### Written problem 1
Using the inorder traversal page below, decide whether each statement agrees with it, answering yes or no and quoting the exact words that settle it: (a) For the input [1,null,2,3], the output is [1,3,2]. (b) Inorder traversal of a binary search tree gives nodes in non-increasing order. (c) The space complexity is given as O(1).
### Written problem 2
Print the part of the inorder traversal page starting with "In case of binary" and going on through "(Left, Root, Right)", unchanged.

### Document
☆ ☆ ☆ ☆ ☆ ☆ ☆

The Question

Inorder traversal of a tree

Input: [1,null,2,3]
   1
    \
     2
    /
   3

Output: [1,3,2]

You can practice it on leetcode if you want

Solution

In case of binary search trees (BST), Inorder traversal gives nodes in non-decreasing order. To get nodes of BST in non-increasing order, a variation of Inorder traversal where Inorder traversal s reversed can be used. Example: Inorder traversal for the above-given figure is

Inorder (Left, Root, Right)

Code In Java

/**
 * Definition for a binary tree node.
 * public class TreeNode {
 *     int val;
 *     TreeNode left;
 *     TreeNode right;
 *     TreeNode(int x) { val = x; }
 * }
 */
class Solution {
    List<Integer> ans;
    public Solution(){
        ans = new ArrayList<>();
    }
    public List<Integer> helperIterativeInorderTraversal(TreeNode root) {
        if(root==null){return ans;}
        Stack<TreeNode> st = new Stack<>();
        st.push(root);
        while(!st.isEmpty()){
            TreeNode node = st.pop();
            if(node.left!=null){
                TreeNode l = node.left;
                node.left = null;
                st.push(node);
                st.push(l);
            }else{
                ans.add(node.val);
                if(node.right!=null)
                    st.push(node.right);
            }
        }
        return ans;
    }
    public void iterativeInorderTraversal(TreeNode root) {
        System.out.println(StringUtils.join(helperIterativeInorderTraversal(root), " "));
    }
    public void recursiveInorderTraversal(TreeNode node) { 
        if (node == null) 
            return; 
        recursiveInorderTraversal(node.left); 
        System.out.print(node.key + " "); 
        recursiveInorderTraversal(node.right); 
    } 
}

Theoretical

Time Complexity: O(N)

Space Complexity: O(N)

☆ ☆ ☆ ☆ ☆ ☆ ☆

### Data provided
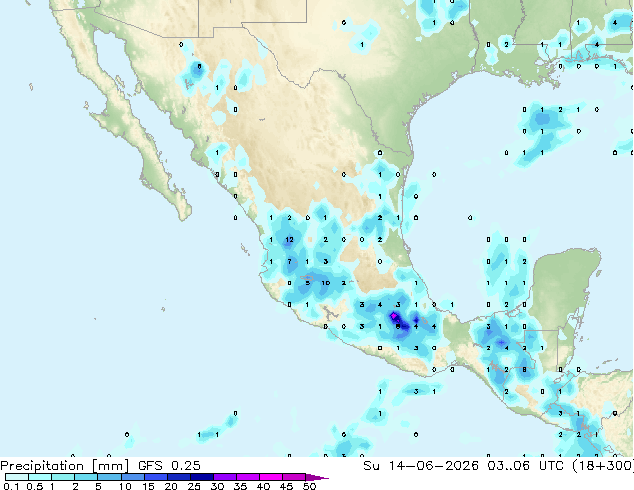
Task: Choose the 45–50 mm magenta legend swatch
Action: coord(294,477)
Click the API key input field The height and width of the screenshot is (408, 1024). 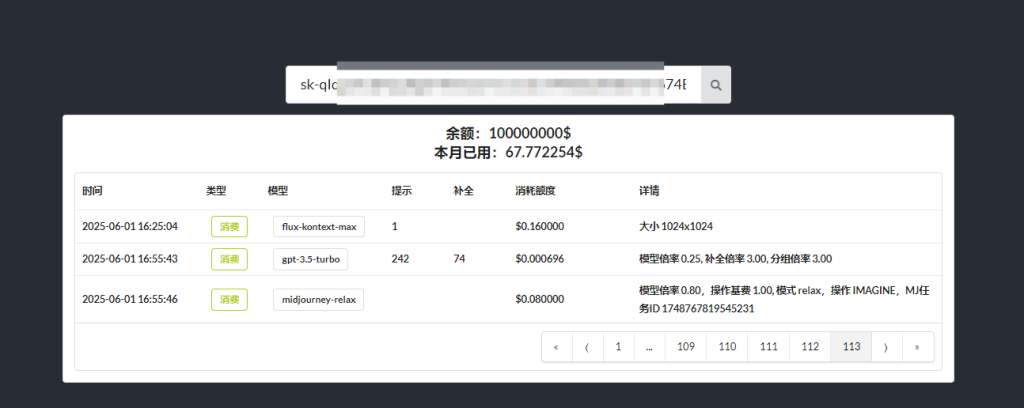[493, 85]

☆ ☆ ☆ ☆ ☆ ☆ ☆

### Full output 1
(a) Yes: "Output: [1,3,2]"
(b) No: "Inorder traversal gives nodes in non-decreasing order"
(c) No: "Space Complexity: O(N)"

### Full output 2
In case of binary search trees (BST), Inorder traversal gives nodes in non-decreasing order. To get nodes of BST in non-increasing order, a variation of Inorder traversal where Inorder traversal s reversed can be used. Example: Inorder traversal for the above-given figure is

Inorder (Left, Root, Right)